Baobab Hill Bush Camp
Words Harriet Nimmo, pics Mike Kendrick
One of the biggest drawcards of Pafuri, in the Makuleke Concession, are the regular sightings of Pel’s fishing owl. Now, in addition to the lodge option, there’s luxury self-catering.
I have fallen in love with Kruger all over again. Having previously somewhat dismissed the far north of Kruger as “just mopane and not much game”, I have been proved wrong. Remarkably, the north has now become my favourite part of the park.
For a group of friends who want to get away from it all, there’s an exciting new accommodation option. The former warden’s house in the northern Pafuri section has been converted into the stylish Baobab Hill Bush House, with room for eight. It's by Return Africa, which has developed a range of accommodation options in the Makuleke Concession, including the luxury Pafuri Camp, multi-day wilderness hiking trails. Although self-catering, Baobab Hill Bush House comes with a chef to help prepare your food, an expert guide and a game-viewing vehicle. Best of all, it is only you, in your very own bit of Kruger wilderness.
Photographing Lanner Gorge.
Over three days at Baobab Hill Bush House we learnt why this part of Kruger is unique. With Calvin de la Rey, our passionate and knowledgeable guide, we explored all those “do not enter” private roads and discovered the most amazing scenery together with some very special sightings. The Makuleke Concession makes up only one percent of the park, yet it has three-quarters of Kruger’s biodiversity. This is because five different biomes are found close together here: acacia veld, mopane, sandveld, flood plains and riverine forest are interwoven with the beautiful Luvuvhu and Limpopo rivers.
In Eden-like glades, we saw herds of buffalo, eland and elephant crossing the Luvuvhu River. On both nights we watched a Pel’s fishing owl as it was fishing! Our first-ever sighting in South Africa, yet Calvin told us he has a 90 percent success rate with these birds here. The north of Kruger is famed for its bird specialities including Arnot’s chat, crested guinea fowl, golden oriole and Meves’s starling, although the racket-tailed roller remained elusive.

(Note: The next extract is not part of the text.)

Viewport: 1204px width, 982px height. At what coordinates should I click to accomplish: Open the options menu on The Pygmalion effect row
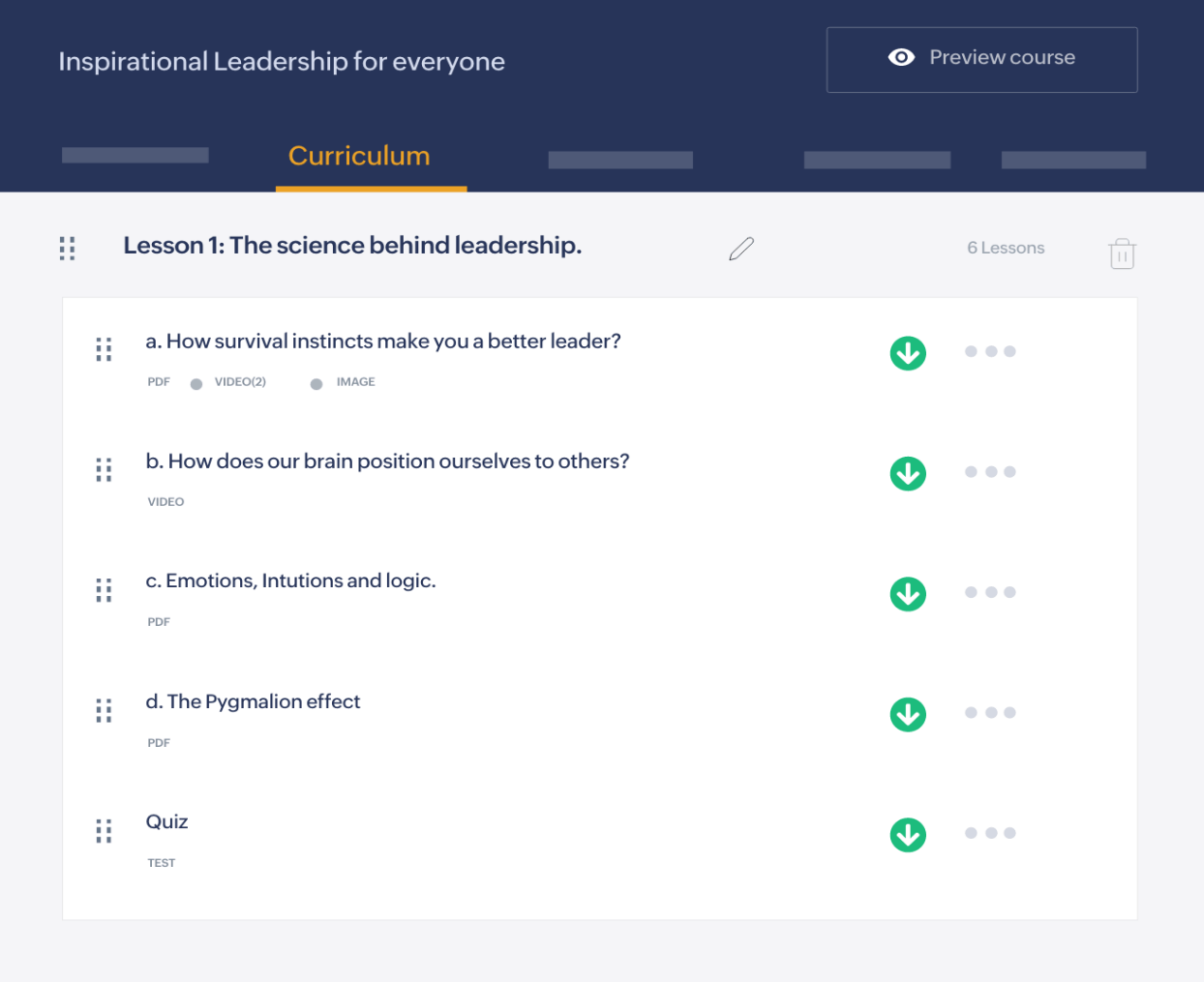coord(990,713)
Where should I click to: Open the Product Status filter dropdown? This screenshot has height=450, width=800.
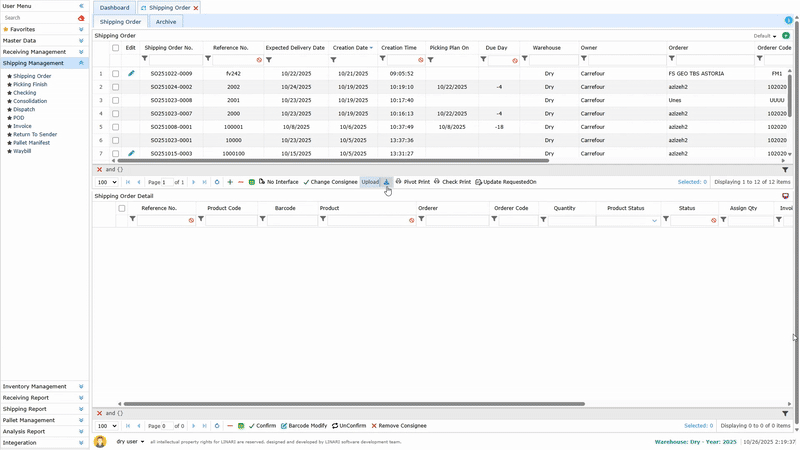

The haunting fever tree forest was our very own cathedral, filled with a cacophony of bird song.
Fever tree forest.
A rock elephant shrew joined us for sundowners overlooking Lanner Gorge, possibly the most spectacular viewpoint in all of Kruger. We wondered at the tales to be told by Kruger’s largest baobab tree, 35 metres in diameter and estimated to be at least 1 400 years old. Best of all, these locations are all on private roads, free of self-drive tourists. You can choose to stop and get out of your vehicle where you want, accompanied by your guide. In addition to game drives, you can also arrange to go on half- or full-day hikes with your guide.
Back at Baobab Hill Bush House, we spent our evenings dining outside, relishing the presence of chef Flora Tinyiko and the solitude. With stars glittering through the baobab trees and lions calling, the northern region is a very wild place indeed.
Baobab Hill Bush House is R11,000 a night and sleeps eight in four bedrooms.